A preliminary report of the Canadian Fabry Disease Initiative clinical trial disclosed that patients randomized to agalsidase-α 0.2 mg/kg/2 weeks had a 50% higher incidence rate of severe clinical event than those randomized to agalsidase-β 1.0 mg/kg/2 weeks. ⁵⁰ Although this difference may potentially have a huge clinical impact, the difference was not statistically significant since the study was greatly (almost 6-fold) underpowered. To illustrate the impact of an adequately powered trial on statistical significance, the Study of Heart and Renal Protection (SHARP) trial of statins versus placebo in patients with chronic kidney disease observed a 17% reduction in severe events and this was highly significant, but it required the randomization of almost 10 000 patients who were followed for 5 years. ⁵²

Additional evidence of dose will likely be derived from publications on the consequence of the agalsidase shortage, which developed in 2009. During this period, issues with the fabrication of agalsidase-β precluded adequate dosing of hundreds of patients throughout the globe who were switched to agalsidase-α 0.2 mg/kg/2 weeks or lower-dose agalsidase-β. In the largest report to date, the switch to a lower dose of enzyme was associated with a faster loss of renal function. ⁵³

When Not to Initiate or When to Stop ERT in Classically Affected Males

Given the high cost of ERT and the fact that it is uncomfortable for patients, there is some debate about when not to initiate ERT if end-organ damage is advanced or even when to discontinue ERT. In general, clinical judgment and in-depth discussion with patients and family members are required when considering these decisions. A European Fabry Working Group consensus document addressed these issues. ²⁵ This document was very cautious but identified some situations in which stopping ERT may be considered. These included patients with end-stage Fabry disease or other comorbidities, leading to a life expectancy of <1 year; cognitive decline of any cause; lack of response for 1 year when the sole indication for ERT is neuropathic pain; stopping ERT; combined end-stage renal and heart disease, without an option for renal transplantation; and noncompliance. However, it should be emphasized that end-stage kidney disease alone is not the reason to stop therapy, since these patients are still at risk of heart disease and stroke and may have symptoms related to Fabry disease such as neuropathic pain. In the same situations, not initiating ERT should be considered. The Dutch group has the most extensive published experience stopping ERT. ⁵⁴

Conclusion

Enzyme replacement therapy is the only therapy that is marketed for and has proven both efficacy and safety in Fabry disease. Thus, ERT should be the basis of Fabry disease therapy and should not be replaced by symptomatic therapy that improves the symptoms but allows glycolipid accumulation and tissue injury to progress to irreversible organ damage.

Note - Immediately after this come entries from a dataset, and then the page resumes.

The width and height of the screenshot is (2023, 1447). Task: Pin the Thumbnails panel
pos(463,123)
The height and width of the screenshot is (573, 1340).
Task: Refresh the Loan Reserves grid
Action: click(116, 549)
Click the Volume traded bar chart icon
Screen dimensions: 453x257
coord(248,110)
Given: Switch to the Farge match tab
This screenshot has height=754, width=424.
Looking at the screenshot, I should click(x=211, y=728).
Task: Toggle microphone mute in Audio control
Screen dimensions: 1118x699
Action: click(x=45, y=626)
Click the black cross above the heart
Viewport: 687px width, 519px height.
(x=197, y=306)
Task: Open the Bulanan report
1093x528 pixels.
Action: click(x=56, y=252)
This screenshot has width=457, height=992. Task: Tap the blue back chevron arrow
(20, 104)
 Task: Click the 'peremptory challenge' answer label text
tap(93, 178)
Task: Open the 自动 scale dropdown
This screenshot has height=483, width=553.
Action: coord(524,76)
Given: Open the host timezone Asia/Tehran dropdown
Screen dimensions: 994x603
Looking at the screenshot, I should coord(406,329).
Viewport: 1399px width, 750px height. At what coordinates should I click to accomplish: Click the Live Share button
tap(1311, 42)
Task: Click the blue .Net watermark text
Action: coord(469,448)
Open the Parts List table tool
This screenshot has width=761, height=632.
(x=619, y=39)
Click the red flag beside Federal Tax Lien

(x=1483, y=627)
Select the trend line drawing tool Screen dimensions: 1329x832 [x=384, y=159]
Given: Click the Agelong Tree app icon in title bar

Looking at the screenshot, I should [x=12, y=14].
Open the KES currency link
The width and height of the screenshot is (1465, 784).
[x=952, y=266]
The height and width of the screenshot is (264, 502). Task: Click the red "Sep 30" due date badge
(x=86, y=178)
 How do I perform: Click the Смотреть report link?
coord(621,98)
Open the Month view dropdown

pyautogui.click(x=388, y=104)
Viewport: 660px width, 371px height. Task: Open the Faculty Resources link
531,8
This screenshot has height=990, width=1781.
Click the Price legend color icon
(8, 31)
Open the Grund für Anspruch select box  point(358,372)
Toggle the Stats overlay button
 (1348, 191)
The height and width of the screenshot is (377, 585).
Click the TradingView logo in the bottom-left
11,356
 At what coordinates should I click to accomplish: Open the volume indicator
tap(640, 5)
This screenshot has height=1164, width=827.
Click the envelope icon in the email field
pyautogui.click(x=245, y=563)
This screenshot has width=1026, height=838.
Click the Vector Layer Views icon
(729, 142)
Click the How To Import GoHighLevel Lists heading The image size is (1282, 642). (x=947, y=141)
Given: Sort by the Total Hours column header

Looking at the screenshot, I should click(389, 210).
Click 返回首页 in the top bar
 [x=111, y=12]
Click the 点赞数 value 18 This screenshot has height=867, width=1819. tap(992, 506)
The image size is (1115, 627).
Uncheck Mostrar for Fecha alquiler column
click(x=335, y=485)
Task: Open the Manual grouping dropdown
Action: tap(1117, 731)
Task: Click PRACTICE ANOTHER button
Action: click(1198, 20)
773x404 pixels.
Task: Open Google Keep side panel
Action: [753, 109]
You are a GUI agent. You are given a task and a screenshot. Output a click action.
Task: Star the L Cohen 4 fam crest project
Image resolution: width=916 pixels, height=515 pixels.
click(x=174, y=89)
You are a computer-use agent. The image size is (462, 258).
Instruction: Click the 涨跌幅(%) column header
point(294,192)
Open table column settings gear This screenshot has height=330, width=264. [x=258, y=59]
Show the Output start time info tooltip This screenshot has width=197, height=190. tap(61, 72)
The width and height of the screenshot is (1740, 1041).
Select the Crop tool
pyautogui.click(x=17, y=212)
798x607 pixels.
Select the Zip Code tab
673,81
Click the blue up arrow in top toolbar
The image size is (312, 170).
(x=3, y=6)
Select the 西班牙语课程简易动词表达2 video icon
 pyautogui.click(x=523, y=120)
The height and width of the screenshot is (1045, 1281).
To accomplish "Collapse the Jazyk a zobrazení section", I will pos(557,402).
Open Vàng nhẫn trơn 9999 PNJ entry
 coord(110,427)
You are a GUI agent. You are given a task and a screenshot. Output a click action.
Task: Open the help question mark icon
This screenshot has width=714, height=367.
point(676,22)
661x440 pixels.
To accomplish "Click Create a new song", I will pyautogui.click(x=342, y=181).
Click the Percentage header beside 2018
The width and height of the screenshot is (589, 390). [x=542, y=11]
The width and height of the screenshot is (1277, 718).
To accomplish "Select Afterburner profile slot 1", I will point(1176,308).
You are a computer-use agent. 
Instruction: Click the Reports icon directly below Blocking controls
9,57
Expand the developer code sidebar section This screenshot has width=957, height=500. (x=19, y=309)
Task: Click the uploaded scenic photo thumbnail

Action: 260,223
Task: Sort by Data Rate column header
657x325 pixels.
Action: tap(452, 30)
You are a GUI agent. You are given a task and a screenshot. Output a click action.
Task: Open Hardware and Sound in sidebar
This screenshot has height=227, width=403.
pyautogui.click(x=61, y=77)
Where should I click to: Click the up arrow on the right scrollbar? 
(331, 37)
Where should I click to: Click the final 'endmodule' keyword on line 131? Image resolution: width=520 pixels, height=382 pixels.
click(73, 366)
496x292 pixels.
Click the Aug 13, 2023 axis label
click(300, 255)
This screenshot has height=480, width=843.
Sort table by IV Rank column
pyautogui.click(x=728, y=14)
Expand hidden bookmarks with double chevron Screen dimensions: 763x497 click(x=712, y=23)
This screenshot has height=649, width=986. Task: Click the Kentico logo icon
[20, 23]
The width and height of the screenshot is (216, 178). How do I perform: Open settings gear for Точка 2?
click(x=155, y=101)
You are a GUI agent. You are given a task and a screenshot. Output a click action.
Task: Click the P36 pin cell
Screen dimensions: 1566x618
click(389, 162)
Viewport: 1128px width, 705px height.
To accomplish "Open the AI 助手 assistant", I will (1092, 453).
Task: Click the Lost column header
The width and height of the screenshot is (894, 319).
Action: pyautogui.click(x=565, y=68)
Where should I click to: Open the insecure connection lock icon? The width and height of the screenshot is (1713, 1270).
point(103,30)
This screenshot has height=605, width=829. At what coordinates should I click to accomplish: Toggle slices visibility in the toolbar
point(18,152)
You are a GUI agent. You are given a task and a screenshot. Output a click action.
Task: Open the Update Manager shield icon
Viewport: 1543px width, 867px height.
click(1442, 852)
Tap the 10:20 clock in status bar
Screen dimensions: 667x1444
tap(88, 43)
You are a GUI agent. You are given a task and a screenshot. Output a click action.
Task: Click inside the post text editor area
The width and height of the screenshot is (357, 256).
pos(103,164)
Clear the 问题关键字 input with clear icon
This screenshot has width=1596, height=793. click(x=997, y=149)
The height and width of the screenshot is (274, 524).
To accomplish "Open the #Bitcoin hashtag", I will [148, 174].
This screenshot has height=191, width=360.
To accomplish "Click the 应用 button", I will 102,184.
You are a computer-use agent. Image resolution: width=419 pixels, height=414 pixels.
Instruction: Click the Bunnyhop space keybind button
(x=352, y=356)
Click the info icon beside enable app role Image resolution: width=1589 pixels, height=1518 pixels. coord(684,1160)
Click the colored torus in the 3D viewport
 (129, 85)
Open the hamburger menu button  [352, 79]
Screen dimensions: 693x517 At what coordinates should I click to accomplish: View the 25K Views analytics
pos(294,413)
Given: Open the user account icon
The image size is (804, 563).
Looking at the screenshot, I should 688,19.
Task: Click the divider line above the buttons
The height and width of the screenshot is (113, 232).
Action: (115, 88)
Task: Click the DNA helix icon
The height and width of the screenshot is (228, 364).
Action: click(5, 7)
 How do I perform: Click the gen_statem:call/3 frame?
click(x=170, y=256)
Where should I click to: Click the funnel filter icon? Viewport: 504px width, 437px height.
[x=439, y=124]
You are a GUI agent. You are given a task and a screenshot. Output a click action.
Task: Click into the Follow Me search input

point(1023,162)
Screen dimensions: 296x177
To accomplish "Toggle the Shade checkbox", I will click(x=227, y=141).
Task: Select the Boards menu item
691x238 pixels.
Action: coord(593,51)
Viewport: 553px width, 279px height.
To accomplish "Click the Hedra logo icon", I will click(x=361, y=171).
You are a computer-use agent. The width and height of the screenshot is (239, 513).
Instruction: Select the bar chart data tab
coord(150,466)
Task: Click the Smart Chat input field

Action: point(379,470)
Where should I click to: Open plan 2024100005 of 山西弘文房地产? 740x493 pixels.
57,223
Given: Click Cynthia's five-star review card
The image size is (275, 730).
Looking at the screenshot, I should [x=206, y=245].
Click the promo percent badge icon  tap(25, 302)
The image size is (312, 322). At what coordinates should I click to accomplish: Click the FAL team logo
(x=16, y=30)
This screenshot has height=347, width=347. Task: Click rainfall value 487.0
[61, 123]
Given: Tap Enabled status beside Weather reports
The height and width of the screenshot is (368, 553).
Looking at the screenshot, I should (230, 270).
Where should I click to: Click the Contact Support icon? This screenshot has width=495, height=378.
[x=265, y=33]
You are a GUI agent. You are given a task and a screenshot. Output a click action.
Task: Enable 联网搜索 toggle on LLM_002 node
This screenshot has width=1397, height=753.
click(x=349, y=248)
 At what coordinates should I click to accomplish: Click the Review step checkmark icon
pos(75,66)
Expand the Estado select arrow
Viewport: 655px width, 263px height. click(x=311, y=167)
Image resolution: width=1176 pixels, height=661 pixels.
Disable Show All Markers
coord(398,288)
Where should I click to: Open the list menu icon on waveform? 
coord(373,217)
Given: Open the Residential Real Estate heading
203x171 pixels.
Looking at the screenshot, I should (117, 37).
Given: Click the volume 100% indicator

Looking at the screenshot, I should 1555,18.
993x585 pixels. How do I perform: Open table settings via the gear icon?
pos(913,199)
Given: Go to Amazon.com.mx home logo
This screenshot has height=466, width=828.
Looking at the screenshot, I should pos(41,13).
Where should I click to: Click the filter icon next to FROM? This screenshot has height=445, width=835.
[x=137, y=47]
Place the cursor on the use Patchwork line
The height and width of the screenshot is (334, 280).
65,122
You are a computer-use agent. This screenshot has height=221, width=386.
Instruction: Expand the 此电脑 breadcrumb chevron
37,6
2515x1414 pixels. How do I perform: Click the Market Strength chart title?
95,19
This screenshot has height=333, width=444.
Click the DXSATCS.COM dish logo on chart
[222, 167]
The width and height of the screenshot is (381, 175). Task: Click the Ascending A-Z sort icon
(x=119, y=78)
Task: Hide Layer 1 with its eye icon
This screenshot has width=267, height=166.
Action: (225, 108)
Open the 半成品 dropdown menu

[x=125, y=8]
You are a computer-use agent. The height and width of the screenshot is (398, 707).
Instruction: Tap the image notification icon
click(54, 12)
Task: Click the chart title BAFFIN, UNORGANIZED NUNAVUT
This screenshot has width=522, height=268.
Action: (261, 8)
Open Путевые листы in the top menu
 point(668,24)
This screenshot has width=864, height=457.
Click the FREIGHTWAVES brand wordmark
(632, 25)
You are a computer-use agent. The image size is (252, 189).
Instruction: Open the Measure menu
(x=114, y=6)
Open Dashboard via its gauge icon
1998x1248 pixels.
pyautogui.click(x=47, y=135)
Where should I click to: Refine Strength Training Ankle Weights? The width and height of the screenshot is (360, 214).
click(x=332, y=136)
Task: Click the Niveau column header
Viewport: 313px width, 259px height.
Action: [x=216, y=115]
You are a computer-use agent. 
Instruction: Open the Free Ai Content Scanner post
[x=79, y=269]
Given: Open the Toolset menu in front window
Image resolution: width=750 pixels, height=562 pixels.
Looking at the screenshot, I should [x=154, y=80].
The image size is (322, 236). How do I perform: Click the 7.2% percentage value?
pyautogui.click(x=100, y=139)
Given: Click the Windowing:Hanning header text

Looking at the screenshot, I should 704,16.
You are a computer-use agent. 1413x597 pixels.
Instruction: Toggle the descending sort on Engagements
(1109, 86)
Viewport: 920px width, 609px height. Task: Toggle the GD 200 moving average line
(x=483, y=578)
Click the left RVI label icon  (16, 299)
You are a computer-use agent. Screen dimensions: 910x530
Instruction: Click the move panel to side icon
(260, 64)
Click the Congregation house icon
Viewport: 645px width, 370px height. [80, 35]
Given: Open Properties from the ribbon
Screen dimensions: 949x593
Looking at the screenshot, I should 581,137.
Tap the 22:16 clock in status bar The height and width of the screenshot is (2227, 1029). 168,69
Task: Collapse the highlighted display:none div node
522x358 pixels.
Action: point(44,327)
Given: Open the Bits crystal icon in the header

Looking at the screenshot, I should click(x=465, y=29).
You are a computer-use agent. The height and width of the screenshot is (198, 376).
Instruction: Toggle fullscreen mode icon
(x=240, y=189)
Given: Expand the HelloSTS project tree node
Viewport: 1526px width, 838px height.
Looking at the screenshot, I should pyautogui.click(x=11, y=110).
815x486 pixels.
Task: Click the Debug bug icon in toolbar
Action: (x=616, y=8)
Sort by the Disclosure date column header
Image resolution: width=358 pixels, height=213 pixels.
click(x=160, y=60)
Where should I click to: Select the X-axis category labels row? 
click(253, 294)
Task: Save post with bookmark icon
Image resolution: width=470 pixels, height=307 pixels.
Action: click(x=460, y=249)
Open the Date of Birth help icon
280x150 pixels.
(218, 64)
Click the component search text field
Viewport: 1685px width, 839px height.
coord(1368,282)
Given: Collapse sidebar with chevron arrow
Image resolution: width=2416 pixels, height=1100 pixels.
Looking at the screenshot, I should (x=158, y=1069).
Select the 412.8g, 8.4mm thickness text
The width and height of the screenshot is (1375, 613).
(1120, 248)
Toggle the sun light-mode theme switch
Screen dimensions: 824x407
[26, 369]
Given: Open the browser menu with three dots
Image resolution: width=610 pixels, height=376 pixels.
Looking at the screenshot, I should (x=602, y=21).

Enzyme replacement therapy should be started as soon as feasible in males with classical Fabry disease. However, for females, Fabry manifestations must develop before the indication of therapy. The correct timing of ERT initiation for nonclassical or late-onset Fabry disease is unclear.

Most countries have 2 agalsidase formulations available: agalsidase-α and agalsidase-β. Strikingly, the authorized dose of agalsidase-β is 5 times higher than the authorized dose of agalsidase-α. Recently, accumulated evidence suggests that the higher dose (1.0 mg/kg/2 weeks) may be advantageous at least for some patients and it is the only dose that has shown to decrease the incidence rate of severe clinical events in a placebo-controlled clinical trial. In this regard, there is evidence from a placebo-controlled RCT and from a large (>1000 patients) observational study supporting the efficacy of agalsidase-β 1.0 mg/kg/2 weeks in preventing hard end points related to heart and renal disease, while such evidence is not available for agalsidase-α 0.2 mg/kg/2 weeks. It is likely that in the near future, additional oral drugs become available to treat Fabry disease, such as chaperones or substrate reduction therapy. Oral agents may facilitate early initiation of therapy.